Among Whitworth’s patients in the Annals of Surgical Oncology study was Kara Sanders, who at the time of diagnosis was a federal probation officer in her late thirties. She was among patients whose cancer was reclassified by MammaPrint and BluePrint, after it had been analyzed by IHC-FISH as being triple positive. Guided in part by the genomic tests, her neoadjuvant treatment was successful in achieving a pathologic complete response: the absence of invasive carcinoma in the breast and axilla prior to surgery.
“After my diagnosis I couldn’t find a lot of information about breast cancer in premenopausal women,” Sanders says. “I was very happy to be part of the trial to contribute to the research, because it’s very empowering to have more knowledge of this kind.”

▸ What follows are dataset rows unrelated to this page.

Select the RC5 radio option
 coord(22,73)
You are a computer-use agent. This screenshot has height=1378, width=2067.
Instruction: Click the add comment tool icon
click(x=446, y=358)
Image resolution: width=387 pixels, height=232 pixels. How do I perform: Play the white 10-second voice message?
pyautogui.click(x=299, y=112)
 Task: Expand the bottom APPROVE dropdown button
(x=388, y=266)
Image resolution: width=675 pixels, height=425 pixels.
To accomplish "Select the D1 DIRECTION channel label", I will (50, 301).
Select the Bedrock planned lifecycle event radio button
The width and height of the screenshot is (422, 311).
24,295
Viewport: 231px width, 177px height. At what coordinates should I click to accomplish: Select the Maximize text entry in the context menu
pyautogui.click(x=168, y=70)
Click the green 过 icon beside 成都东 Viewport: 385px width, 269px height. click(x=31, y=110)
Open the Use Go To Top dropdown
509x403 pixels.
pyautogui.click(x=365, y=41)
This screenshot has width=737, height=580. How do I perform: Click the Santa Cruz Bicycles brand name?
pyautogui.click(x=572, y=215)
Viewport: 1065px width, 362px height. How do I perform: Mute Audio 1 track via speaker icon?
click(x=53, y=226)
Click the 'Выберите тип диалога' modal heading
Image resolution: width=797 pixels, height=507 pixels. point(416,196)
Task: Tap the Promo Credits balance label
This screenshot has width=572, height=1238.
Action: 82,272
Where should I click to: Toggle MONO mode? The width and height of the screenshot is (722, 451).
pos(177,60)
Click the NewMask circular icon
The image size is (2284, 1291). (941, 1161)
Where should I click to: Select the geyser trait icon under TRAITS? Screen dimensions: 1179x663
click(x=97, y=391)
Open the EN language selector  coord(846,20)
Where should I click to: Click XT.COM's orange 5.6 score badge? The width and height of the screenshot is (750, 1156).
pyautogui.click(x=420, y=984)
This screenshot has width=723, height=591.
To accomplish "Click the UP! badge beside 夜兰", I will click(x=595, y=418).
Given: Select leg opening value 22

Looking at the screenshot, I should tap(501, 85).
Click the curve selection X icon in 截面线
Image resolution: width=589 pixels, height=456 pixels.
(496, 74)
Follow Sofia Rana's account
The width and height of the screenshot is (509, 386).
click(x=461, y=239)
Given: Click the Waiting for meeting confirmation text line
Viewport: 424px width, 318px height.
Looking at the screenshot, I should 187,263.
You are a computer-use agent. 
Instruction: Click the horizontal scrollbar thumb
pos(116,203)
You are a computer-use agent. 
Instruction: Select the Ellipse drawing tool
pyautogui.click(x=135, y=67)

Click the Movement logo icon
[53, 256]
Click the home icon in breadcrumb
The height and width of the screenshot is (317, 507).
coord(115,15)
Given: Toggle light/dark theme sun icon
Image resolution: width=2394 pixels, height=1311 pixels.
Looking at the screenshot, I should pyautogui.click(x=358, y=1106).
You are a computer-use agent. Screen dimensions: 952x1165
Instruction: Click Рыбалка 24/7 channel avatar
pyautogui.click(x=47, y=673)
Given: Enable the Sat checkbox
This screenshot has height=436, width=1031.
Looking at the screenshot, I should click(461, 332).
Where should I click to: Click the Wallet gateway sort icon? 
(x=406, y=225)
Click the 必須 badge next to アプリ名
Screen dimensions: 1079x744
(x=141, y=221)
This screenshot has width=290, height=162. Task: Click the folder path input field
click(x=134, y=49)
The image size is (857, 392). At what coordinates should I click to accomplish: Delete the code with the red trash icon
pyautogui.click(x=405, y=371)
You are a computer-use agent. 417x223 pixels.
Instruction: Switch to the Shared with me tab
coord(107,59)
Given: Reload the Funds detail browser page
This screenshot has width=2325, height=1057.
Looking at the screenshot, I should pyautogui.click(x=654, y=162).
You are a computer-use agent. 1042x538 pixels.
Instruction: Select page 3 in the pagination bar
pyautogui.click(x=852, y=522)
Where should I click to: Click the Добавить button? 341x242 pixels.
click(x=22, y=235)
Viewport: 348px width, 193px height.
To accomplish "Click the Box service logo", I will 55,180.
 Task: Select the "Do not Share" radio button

In addition to Whitworth’s Nashville Breast Center, the multisite study drew patients from a broad base of community and academic practices, including hospitals in Georgia, Pennsylvania, Texas, Virginia, and Washington, DC. The study, which will also be published in the October print edition of the Annals of Surgical Oncology, is part of the ongoing Neoadjuvant Breast Registry Symphony Trial (NBRST). For more information, visit Agendia.
References
1. Whitworth P, Stork-Sloots L, De Snoo FA, et al. Chemosensitivity predicted by BluePrint 80-gene functional subtype and MammaPrint in the prospective Neoadjuvant Breast Registry Symphony Trial (NBRST). Ann Surg Oncol. 2014; online first, August 7, 2014; doi: 10.1245/s10434-014-3908-y.
2. Gluck S, De Snoo F, Peeters J, et al. Molecular subtyping of early-stage breast cancer identifies a group of patients who do not benefit from neoadjuvant chemotherapy. Breast Cancer Res Treat. 2013;139(3):759–767.